Personal Access Tokens should be treated as credentials. Never commit them to source control, store them in plain text, or share them via insecure channels.

Common Use Cases:

  • Linking security vulnerabilities to work items
  • Tracking security patch deployment through pipelines
  • Coordinating security updates across Azure DevOps projects
  • Generating security reports from work item queries

NVD (National Vulnerability Database) MCP Server

The NVD MCP server provides direct access to the NIST National Vulnerability Database, enabling AI agents to query vulnerability information, CVE details, and security advisories.

Configuration:

{
  "inputs": [
    {
      "id": "nvdApiKey",
      "type": "promptString",
      "description": "Enter your NVD API Key",
      "password": true
    }
  ],
  "servers": {
    "mcp-nvd": {
      "command": "uvx",
      "args": ["mcp-nvd"],
      "env": {
        "NVD_API_KEY": "${input:nvdApiKey}"
      }
    }
  }
}

API Key Setup:

  1. Visit NIST NVD API Key Request
  2. Complete the registration form with organizational details
  3. Receive API key via email (typically within minutes)
  4. Configure rate limiting awareness in your workflows
Tip

The NVD API has rate limits (50 requests per 30 seconds with a key, 5 without). Design your agentic workflows to respect these limits and cache results when appropriate.

Common Use Cases:

  • Researching specific CVEs during vulnerability triage
  • Validating security scanner findings against authoritative sources
  • Enriching security advisories with official CVE data
  • Assessing vulnerability severity and exploitability

Configuring MCP Servers

MCP servers are configured through the .vscode/mcp.json file in your workspace. This file should be committed to source control (without secrets) to ensure consistent configuration across team members.

Complete Configuration Example

{
  "inputs": [
    {
      "id": "azureDevOpsPat",
      "type": "promptString",
      "description": "Azure DevOps Personal Access Token",
      "password": true
    },
    {
      "id": "ado_org",
      "type": "promptString",
      "description": "Azure DevOps Organization",
      "default": "ensonodigitaluk"
    },
    {
      "id": "nvdApiKey",
      "type": "promptString",
      "description": "Enter your NVD API Key",
      "password": true
    }
  ],
  "servers": {
    "github": {
      "type": "http",
      "url": "https://api.githubcopilot.com/mcp/"
    },
    "azure-devops": {
      "command": "npx",
      "args": ["-y", "@azure-devops/mcp", "${input:ado_org}"],
      "env": {
        "AZURE_DEVOPS_PAT": "${input:azureDevOpsPat}"
      }
    },
    "mcp-nvd": {
      "command": "uvx",
      "args": ["mcp-nvd"],
      "env": {
        "NVD_API_KEY": "${input:nvdApiKey}"
      }
    }
  }
}

Security Considerations

When configuring MCP servers, consider the following security practices:

  1. Credential Management

    • Use "password": true for sensitive inputs to mask them in the UI
    • Store credentials in environment variables or secrets managers
    • Configure credential rotation policies
    • Audit credential usage regularly

  2. Scope Limitation

    • Grant MCP servers minimum required permissions
    • Use read-only access where possible
    • Limit server access to specific organizations or repositories
    • Review and remove unused MCP server configurations

  3. Network Security

    • Ensure MCP servers connect over HTTPS
    • Verify SSL/TLS certificates are valid
    • Consider network egress controls for sensitive environments
    • Monitor MCP server traffic for anomalies

  4. Audit and Compliance

    • Log all MCP server interactions
    • Include MCP configuration in security audits
    • Document which teams use which MCP servers
    • Track API usage against rate limits and quotas

Extending with Custom MCP Servers

Organizations may develop custom MCP servers for internal tools and data sources.
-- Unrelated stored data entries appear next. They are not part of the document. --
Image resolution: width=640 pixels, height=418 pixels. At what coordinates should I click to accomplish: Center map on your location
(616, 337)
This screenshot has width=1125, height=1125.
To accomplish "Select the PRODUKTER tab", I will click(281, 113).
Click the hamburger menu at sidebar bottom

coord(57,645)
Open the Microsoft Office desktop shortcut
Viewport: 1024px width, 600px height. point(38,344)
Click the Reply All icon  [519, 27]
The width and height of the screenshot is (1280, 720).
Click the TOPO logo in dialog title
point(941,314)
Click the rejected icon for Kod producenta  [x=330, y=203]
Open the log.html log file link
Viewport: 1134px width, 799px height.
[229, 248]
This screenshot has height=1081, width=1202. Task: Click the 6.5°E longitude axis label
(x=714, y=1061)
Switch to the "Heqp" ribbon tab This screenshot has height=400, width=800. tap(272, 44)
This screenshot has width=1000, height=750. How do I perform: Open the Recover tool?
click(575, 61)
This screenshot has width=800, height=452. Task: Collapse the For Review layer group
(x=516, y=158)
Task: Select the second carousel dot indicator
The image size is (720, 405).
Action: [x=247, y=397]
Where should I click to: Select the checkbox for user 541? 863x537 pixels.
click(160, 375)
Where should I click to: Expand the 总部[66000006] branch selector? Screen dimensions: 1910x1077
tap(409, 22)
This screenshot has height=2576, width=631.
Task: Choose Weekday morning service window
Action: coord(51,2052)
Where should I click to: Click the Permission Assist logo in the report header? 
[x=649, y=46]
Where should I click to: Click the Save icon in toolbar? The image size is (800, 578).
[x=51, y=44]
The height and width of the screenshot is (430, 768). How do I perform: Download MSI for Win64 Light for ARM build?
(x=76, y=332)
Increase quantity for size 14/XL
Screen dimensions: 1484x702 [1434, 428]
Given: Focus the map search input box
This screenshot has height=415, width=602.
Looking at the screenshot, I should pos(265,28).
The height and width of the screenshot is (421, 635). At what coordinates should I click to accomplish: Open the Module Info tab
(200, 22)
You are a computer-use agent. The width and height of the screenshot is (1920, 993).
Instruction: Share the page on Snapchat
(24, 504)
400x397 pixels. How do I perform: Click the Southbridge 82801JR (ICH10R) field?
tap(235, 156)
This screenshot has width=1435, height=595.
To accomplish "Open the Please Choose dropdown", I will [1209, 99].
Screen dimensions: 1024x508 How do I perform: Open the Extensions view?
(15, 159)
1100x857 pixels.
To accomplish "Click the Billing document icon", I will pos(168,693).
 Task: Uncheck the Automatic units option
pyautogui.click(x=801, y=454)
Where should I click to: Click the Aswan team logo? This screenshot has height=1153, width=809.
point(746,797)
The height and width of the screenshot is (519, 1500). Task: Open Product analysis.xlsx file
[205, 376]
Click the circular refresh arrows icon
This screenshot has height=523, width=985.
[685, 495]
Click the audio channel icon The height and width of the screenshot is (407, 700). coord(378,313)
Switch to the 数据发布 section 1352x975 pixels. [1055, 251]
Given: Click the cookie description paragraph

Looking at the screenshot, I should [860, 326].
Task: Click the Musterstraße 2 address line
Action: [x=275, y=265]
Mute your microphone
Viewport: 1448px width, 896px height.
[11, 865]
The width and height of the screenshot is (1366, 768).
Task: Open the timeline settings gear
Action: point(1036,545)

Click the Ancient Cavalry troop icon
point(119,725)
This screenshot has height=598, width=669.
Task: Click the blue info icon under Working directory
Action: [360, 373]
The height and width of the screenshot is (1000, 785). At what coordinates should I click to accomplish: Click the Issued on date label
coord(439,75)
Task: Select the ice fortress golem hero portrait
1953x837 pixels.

When creating custom MCP servers for security operations:

  • Follow the Model Context Protocol specification
  • Implement proper authentication and authorization
  • Design for rate limiting and error handling
  • Provide comprehensive logging and audit trails
  • Document security implications and access patterns
Info

Custom MCP servers should undergo security review before deployment, particularly if they access sensitive security data or production systems.